@arkandel said in Antagonistic PCs - how to handle them:
However my caveat here is that competition kind of... comes with the hobby, too, whether there are black hats involved or not. Many players want to be special and stand out (which I won't analyze) but MU* social systems are often designed a bit like dancing chair games; your playerbase of 30 may only have 10 'ranks' - there is only one Prince, 5 Primogen, etc - so there you have it... competition.
Oh, absolutely. People are going to be competitive no matter what you do, which is one of the contributing factors as to why a competitive framework is so problematic. People are going to compete for time, attention, limited energy, and other resources -- now when your game sets up resources to be scarce, or more importantly something they can gain by removing resources from somebody else, now you have the environment itself saying "if you cooperate OOC, you are taking a risk".
This is actively unhealthy when you have a game of 30, 50, or 100 people, because you cannot ensure fairness of outcomes at that level, and when you remove fairness in a competitive situation, that's when toxic behavior explodes all over everything. This is why having everything coded like muds do mitigates it to a certain extent; when you have the code itself managing these things, the upset involved with Sally getting a mansion....well, it was the code, everyone has the same outcome with the code. It's also why there is such INTENSE screaming when it turns out that yet another one of these MUDs has cheater-bits in the code: it's the arbiter of fairness for their competition.

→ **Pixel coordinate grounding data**
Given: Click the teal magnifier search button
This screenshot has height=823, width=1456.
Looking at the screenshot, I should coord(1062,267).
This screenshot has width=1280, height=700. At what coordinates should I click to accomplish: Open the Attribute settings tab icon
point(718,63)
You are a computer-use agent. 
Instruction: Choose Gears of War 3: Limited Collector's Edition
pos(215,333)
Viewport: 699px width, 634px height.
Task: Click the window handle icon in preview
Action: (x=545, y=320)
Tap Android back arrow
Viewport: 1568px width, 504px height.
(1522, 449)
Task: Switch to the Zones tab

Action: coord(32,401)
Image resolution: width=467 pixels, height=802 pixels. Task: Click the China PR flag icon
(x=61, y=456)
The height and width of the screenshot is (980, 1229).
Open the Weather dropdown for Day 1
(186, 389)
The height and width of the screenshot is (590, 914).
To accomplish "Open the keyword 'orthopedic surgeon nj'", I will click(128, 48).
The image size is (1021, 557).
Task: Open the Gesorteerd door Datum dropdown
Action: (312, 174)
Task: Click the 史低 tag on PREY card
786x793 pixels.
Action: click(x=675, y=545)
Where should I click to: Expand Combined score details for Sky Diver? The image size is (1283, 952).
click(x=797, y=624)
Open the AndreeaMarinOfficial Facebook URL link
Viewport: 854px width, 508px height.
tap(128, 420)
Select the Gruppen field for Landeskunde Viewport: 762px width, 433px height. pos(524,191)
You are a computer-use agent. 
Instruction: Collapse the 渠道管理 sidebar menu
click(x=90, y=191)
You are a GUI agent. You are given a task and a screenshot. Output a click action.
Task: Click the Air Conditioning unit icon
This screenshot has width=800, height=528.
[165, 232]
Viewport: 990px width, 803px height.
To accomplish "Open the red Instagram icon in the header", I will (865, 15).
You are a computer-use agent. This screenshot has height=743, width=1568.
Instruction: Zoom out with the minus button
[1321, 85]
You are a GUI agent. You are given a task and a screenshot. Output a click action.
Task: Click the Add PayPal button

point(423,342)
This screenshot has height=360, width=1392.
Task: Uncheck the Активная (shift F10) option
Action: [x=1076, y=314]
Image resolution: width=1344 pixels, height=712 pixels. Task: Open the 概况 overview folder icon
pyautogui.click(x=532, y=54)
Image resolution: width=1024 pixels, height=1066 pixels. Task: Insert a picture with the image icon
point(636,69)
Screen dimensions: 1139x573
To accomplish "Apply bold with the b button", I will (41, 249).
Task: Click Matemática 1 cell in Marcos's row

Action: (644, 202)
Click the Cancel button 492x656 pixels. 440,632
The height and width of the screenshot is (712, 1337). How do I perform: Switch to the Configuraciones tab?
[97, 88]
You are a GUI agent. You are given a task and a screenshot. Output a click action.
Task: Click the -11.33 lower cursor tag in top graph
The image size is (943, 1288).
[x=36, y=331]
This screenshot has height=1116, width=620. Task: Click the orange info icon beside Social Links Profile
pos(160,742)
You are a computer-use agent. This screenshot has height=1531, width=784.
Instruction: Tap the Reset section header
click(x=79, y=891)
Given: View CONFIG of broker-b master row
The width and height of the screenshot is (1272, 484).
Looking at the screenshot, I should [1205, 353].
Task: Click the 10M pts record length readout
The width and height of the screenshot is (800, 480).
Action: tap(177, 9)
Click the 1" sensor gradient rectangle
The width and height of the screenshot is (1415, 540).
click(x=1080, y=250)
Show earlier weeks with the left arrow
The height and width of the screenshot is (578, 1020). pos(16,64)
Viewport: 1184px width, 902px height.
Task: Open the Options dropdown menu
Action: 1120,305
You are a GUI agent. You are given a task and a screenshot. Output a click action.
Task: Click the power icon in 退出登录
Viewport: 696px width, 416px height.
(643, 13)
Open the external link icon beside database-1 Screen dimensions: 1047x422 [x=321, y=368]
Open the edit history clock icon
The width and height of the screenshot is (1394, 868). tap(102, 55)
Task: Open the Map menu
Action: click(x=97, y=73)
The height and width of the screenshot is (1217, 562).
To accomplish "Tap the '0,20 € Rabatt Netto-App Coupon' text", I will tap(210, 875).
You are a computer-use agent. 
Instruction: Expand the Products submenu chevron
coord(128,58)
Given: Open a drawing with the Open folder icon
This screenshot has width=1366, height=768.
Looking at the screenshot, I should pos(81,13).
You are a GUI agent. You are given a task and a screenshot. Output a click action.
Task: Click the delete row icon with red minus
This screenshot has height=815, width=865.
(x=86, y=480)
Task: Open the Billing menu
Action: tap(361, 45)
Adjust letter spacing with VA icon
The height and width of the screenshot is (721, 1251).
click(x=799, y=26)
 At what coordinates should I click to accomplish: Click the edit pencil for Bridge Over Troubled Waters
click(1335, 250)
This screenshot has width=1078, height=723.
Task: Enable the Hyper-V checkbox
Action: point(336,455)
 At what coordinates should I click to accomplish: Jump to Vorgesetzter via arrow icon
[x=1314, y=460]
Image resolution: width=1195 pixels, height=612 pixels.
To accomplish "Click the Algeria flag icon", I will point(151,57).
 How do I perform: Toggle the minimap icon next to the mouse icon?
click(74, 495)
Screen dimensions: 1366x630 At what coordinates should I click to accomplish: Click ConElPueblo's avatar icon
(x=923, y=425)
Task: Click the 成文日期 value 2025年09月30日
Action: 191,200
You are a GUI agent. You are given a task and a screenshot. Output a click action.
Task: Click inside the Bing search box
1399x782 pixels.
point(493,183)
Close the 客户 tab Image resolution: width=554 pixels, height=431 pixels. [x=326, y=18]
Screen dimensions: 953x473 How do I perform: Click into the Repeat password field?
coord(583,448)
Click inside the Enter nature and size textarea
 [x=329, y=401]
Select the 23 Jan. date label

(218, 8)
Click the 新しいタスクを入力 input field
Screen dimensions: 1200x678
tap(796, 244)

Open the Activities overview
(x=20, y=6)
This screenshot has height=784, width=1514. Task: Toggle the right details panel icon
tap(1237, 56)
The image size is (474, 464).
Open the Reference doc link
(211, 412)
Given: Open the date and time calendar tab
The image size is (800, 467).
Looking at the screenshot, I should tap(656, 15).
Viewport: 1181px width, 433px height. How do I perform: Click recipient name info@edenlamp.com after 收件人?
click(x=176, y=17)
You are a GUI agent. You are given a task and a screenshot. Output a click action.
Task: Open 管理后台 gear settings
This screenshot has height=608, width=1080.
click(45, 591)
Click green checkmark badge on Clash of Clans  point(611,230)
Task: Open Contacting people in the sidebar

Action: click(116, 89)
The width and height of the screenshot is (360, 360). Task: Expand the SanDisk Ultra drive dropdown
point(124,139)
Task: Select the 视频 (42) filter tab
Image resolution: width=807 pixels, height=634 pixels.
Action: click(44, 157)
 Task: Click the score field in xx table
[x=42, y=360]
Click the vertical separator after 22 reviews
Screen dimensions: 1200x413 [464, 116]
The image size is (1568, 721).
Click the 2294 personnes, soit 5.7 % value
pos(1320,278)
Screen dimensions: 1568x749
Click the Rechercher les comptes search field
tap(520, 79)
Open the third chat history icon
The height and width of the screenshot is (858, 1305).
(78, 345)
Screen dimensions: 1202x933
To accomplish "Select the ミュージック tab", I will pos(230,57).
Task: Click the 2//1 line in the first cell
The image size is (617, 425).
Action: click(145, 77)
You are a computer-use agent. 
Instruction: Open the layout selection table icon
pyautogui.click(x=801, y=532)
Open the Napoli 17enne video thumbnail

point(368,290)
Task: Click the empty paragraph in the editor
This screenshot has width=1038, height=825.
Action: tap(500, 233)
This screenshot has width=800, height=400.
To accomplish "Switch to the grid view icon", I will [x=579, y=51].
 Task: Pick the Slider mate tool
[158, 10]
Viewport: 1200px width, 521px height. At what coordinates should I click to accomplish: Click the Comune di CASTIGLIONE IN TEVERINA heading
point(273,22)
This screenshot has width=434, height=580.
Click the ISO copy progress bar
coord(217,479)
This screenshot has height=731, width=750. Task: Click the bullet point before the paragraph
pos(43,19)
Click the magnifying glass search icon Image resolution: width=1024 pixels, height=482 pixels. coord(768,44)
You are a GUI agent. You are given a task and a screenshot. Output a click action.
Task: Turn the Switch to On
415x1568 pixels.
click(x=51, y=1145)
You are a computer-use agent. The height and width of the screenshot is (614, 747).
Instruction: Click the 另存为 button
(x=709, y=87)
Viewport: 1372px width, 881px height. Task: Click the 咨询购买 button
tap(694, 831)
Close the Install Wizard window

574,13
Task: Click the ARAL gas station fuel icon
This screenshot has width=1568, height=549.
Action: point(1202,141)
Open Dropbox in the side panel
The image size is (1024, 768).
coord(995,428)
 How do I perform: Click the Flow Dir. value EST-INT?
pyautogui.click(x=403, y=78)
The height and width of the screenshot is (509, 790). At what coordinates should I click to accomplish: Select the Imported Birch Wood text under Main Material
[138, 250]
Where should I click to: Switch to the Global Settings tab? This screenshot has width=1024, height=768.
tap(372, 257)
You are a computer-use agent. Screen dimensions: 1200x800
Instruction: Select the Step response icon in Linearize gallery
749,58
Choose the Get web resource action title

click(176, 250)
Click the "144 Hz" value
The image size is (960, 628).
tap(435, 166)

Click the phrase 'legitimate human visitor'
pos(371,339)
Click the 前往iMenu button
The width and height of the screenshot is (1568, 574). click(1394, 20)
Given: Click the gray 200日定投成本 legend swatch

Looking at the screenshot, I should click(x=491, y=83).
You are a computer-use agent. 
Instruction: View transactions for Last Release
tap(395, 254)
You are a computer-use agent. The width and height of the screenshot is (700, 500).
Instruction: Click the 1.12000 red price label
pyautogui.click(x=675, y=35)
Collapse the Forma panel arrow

→ **TASKS AND EXERCISES**
A – List the specific things the forum post on antagonistic PCs says people are going to compete for.
B – Answer these questions about the forum post on antagonistic PCs:
(i) How many ranks might a playerbase of 30 have?
(ii) What does Sally get in the post's example?
(iii) What does the post call the code in the MUDs that turn out to have cheater-bits?
C – Output the part of the forum post on antagonistic PCs from "This is actively" up to and including "for their competition.", copied word for word.

→ **PROBLEM SOLUTIONS**
A – Time, attention, limited energy

B –
(i) 10
(ii) A mansion
(iii) The arbiter of fairness for their competition

C –
This is actively unhealthy when you have a game of 30, 50, or 100 people, because you cannot ensure fairness of outcomes at that level, and when you remove fairness in a competitive situation, that's when toxic behavior explodes all over everything. This is why having everything coded like muds do mitigates it to a certain extent; when you have the code itself managing these things, the upset involved with Sally getting a mansion....well, it was the code, everyone has the same outcome with the code. It's also why there is such INTENSE screaming when it turns out that yet another one of these MUDs has cheater-bits in the code: it's the arbiter of fairness for their competition.